Laporan PBB membantah klaim Taliban bahwa hak rakyat Afghanistan dilindungi di bawah hukum Islam yang berlaku sejak undang-undang demokratis yang dibuat oleh negara itu pada tahun 2004 ditangguhkan, sementara pemerintah (di bawah Presiden Ashraf Ghani) dan pengawasan masyarakat sipil dibubarkan:
“Meskipun Taliban telah berulang kali mengklaim pemerintahan mereka inklusif, tidak ada keragaman gender, etnis, agama, politik dan geografis."
"Majelis yang terdiri dari 4.500 ulama diadakan di Kabul dari 30 Juni hingga 2 Juli 2022, adalah bukti lebih jauh Taliban tidak mengambil kesempatan ini untuk membentuk proses politik yang inklusif. Majelis yang seluruhnya berisi pria itu tidak menunjukkan keragaman dan tidak menghasilkan apa-apa selain memperkuat dukungan terhadap pemerintah de facto."
Di bawah sistem patriarki, perempuan dan anak perempuan “langsung menghilang dari segala lapisan kehidupan publik,” menurut laporan itu.

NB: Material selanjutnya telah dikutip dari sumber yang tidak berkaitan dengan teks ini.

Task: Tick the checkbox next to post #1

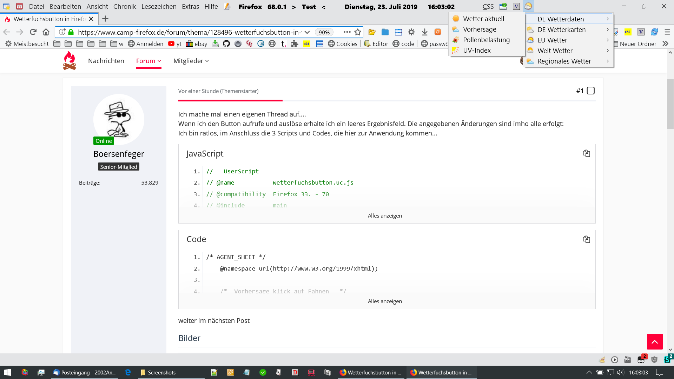Action: coord(591,91)
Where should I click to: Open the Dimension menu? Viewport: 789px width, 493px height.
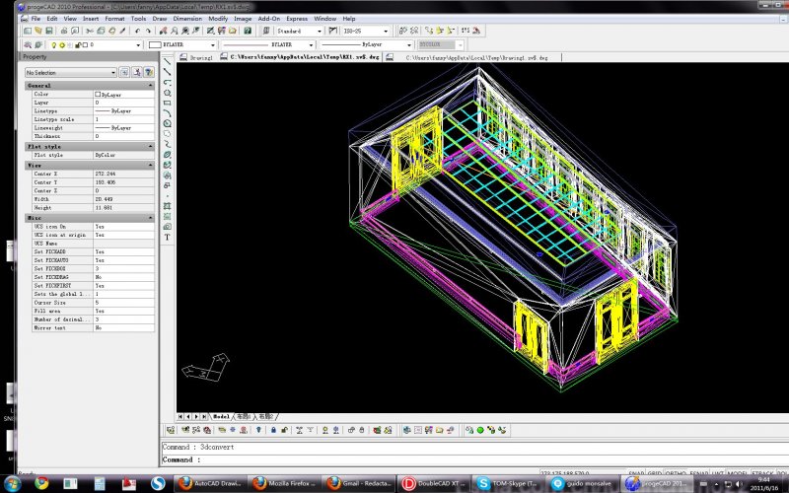click(x=187, y=19)
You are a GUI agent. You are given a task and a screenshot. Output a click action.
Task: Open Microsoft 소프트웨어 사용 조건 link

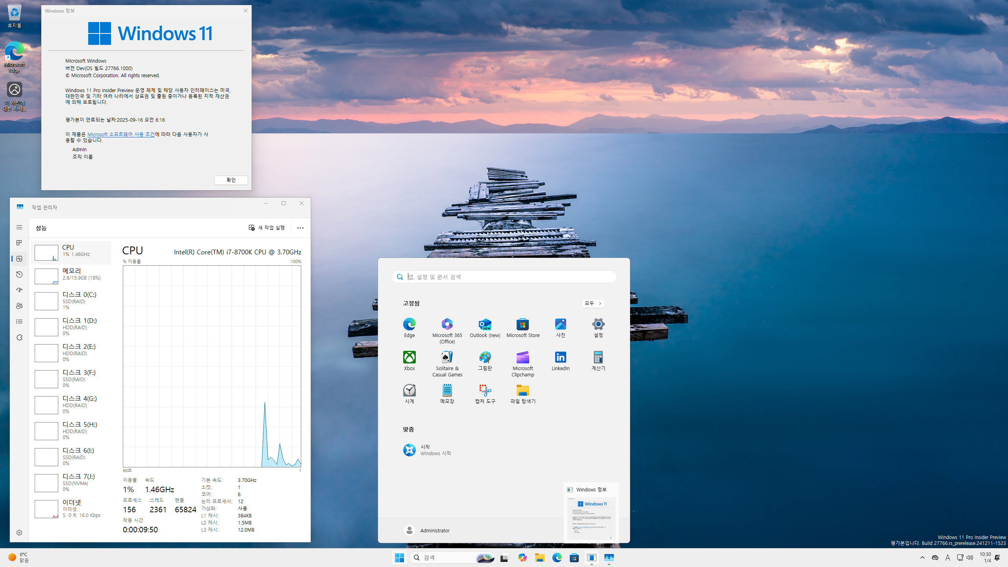click(x=121, y=134)
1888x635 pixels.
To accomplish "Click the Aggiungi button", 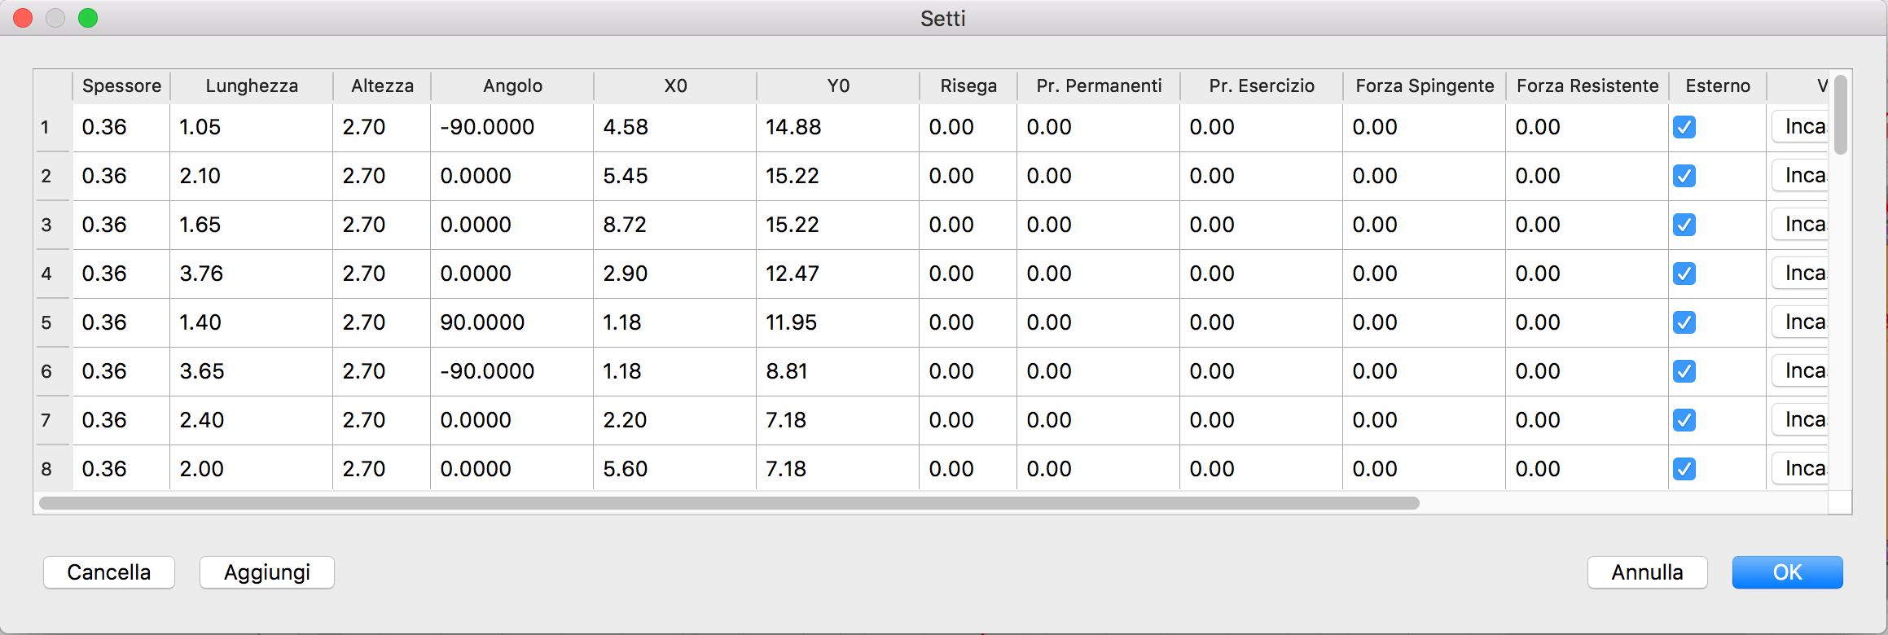I will (267, 572).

Mereka justru menjadi korban kekerasan dalam rumah tangga, dipaksa menikah di usia dini, keluar dari sekolah menengah dan izin kerja profesional mereka dicabut.
Kewajiban mengenakan hijab, larangan untuk mengenakan pakaian berwarna-warni, keharusan ditemani pria dan larangan lainnya terkait kebebasan pergerakan perempuan "sangat menghambat akses medis dan pendidikan mereka, kemampuan untuk menghasilkan uang, mendapatkan perlindungan dan menyelamatkan diri dari situasi kekerasan," menurut laporan tersebut.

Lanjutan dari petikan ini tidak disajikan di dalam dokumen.